Em relação à participação, isso gera uma assimetria informacional entre participantes, permitindo inclusive a manipulação da sociedade civil (SOUZA, 2001). Assim, por prever um espaço de compartilhamento de informações e articulações ligadas à implementação, e conferir a ele prioridade na metodologia participativa, a investigação sobre a experiência do monitoramento participativo de São Paulo contribui para adensar a discussão teórica sobre a implementação e sua interface com a participação.
Nesse contexto, o objetivo desse artigo é investigar, por meio de técnicas qualitativas de estudo de caso, as potencialidades e limites do monitoramento participativo para a implementação do Ciclo Participativo de Planejamento e também para dar concretude à participação social em São Paulo.
A hipótese é que a estratégia de monitoramento é um dos elementos facilitadores da participação, especialmente nos territórios, além de antecipar conflitos e identificar caminhos para as suas resoluções. O seu maior limitador é a falta de convergência plena entre as prioridades do Ciclo e as prioridades definidas pelo governo.

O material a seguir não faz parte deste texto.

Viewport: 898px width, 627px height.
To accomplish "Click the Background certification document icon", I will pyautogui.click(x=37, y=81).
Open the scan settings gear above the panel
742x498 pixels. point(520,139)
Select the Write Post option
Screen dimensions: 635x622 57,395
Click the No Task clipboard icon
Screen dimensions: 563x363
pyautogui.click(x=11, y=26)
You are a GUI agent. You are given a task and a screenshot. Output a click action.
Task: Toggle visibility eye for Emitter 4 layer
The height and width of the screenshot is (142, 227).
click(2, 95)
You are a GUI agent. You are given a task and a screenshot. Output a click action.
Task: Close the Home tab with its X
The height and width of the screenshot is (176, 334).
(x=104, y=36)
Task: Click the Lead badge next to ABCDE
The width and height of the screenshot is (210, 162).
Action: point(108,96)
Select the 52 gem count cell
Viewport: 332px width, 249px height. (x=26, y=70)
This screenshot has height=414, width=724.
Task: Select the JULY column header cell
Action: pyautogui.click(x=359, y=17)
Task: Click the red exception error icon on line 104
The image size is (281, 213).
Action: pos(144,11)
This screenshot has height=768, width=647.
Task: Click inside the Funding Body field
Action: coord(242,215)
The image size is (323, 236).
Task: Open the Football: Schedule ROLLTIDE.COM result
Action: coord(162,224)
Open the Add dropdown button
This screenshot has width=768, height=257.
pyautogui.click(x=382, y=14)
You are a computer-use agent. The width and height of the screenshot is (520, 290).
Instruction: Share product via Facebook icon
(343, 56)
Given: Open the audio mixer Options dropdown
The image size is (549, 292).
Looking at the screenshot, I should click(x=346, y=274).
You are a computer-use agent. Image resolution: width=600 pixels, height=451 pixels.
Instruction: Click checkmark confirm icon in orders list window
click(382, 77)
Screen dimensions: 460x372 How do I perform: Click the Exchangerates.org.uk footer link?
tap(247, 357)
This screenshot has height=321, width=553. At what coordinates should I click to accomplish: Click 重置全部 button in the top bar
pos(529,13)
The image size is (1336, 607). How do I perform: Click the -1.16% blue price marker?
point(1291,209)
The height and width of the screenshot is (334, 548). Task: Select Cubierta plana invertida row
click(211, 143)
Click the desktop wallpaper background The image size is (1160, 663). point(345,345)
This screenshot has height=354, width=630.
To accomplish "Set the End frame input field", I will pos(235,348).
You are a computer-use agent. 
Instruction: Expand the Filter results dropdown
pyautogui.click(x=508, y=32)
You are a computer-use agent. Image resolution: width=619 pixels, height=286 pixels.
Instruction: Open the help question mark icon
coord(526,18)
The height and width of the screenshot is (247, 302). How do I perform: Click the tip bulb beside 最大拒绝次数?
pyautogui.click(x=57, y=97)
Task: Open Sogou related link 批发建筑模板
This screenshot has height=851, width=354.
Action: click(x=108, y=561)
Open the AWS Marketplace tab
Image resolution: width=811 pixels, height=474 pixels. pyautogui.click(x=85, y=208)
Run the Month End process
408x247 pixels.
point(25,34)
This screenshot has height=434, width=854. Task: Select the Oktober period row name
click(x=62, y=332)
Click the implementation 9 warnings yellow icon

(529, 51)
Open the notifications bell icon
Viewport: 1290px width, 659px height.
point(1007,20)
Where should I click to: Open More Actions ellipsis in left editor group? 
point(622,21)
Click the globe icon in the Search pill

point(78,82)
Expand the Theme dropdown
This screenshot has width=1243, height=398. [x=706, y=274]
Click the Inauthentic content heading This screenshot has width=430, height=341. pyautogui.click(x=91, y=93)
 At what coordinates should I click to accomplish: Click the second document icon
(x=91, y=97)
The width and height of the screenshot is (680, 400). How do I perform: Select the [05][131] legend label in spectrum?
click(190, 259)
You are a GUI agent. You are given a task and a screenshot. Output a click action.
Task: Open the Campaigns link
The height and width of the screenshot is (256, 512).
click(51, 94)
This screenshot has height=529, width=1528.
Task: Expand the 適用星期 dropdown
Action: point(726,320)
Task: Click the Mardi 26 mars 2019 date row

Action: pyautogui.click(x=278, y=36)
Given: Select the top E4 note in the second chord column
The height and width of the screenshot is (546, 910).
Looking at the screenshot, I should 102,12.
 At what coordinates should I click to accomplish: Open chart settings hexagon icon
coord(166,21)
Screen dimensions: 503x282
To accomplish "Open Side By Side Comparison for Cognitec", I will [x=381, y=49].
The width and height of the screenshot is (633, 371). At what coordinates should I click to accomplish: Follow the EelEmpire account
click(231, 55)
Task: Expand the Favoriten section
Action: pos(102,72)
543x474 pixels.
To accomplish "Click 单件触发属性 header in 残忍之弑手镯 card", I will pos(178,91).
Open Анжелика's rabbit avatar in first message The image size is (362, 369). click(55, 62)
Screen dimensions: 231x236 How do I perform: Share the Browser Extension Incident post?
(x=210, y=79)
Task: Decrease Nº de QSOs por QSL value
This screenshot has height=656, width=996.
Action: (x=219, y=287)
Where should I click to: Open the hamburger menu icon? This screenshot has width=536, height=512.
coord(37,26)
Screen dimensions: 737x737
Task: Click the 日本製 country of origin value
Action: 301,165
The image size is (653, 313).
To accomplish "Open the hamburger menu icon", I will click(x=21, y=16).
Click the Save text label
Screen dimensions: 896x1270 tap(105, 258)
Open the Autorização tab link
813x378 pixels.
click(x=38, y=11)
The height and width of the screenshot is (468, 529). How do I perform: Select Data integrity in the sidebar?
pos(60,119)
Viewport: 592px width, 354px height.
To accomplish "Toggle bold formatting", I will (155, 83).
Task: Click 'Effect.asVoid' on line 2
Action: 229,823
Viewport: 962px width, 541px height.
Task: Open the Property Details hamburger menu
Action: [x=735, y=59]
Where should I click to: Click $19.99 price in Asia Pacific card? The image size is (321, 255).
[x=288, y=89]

O enquadramento teórico-metodológico é conferido pela literatura de participação social e de análise de políticas públicas, com ênfase na produção teórica sobre implementação e monitoramento. O estudo de caso sobre o Ciclo lança mão das técnicas de pesquisa documentais, por meio da análise de atas de reuniões do CPOP e outros documentos de referência, além de entrevistas semi-estruturadas com conselheiros(as) da Comissão de Monitoramento e representantes governamentais. Nesse último caso, para a definição da amostra de entrevistas, optou-se por investigar, em profundidade, o tema da saúde, área mais demandada no processo de definição de projetos prioritário do Ciclo de 2014.